A person may be swept up with intense religious fervor and direct it toward something other than God, toward an earthly utopia, for example, that cannot exist. In his insightful little book, The Religious Impulse, Jean-Clause Barreau avers that,

“In reality, human beings are adult only when they admit, without falling into pessimism, that earthly paradise does not exist and never will.”

We should be wary of demagogues and the like, who exploit our religious impulse for an illusion.

Hillary Clinton is a prime example of a politician who, by means of her own religious fervor, is urging Americans to follow her to nowhere. Samuel Butler’s anti-utopian novel, Erewhon, is “nowhere” spelled backwards (though imperfectly). In an address to the United Nations in January, 2012, she proposed goals to “end poverty in all its forms everywhere,” to “ensure healthy lives and promote well-being for all at all ages,” and to “provide access to justice for all ... at all levels.”

Deirdre White, chief executive officer of Pyxera (a global service organization), referred to Hillary’s proposals as “moving beyond utopia.” It would be difficult to take Mrs. Clinton’s words seriously given her denial of human rights for the unborn and her steadfast acceptance of Planned Parenthood’s gruesome practice of selling the body parts of mutilated fetuses.

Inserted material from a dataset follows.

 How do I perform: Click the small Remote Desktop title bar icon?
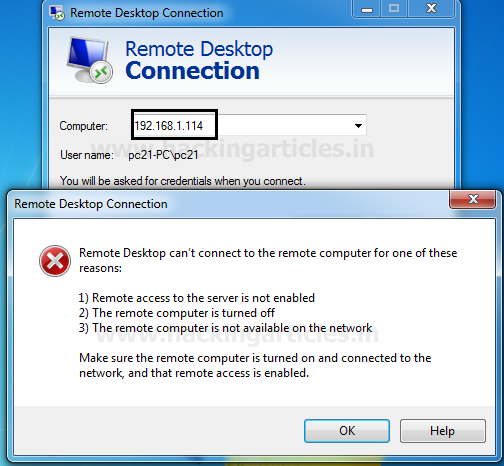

In Hillary’s more recent speech at Case University, she raised a triumphant arm declaring, “We are going forward. We are not going back.” It has been her persistent proclivity to arouse people’s religious impulse, but to urge them to pursue an illusion.

Back in 1969, in an address to the graduates of Wellesley University, she said that “for too long our leaders have used politics as the art of the possible. And the challenge now is to practice politics as the art of making what appears to be impossible, possible. …. We’re not interested in social reconstruction, it’s human reconstruction.”

She calls for “a society that fills us up again and makes us feel that we are part of something bigger than ourselves.” “Nobody knew what that sort of blather meant in the ’60s,” commented Robert Bork, “and nobody knows now.” “We do know what it is about, however,” he went on to say. “It is about self and the attempt to give life meaning through the quest for a vaguely imagined utopia. The religious impulse is obvious, but it is only an impulse, a religious feeling without structure.”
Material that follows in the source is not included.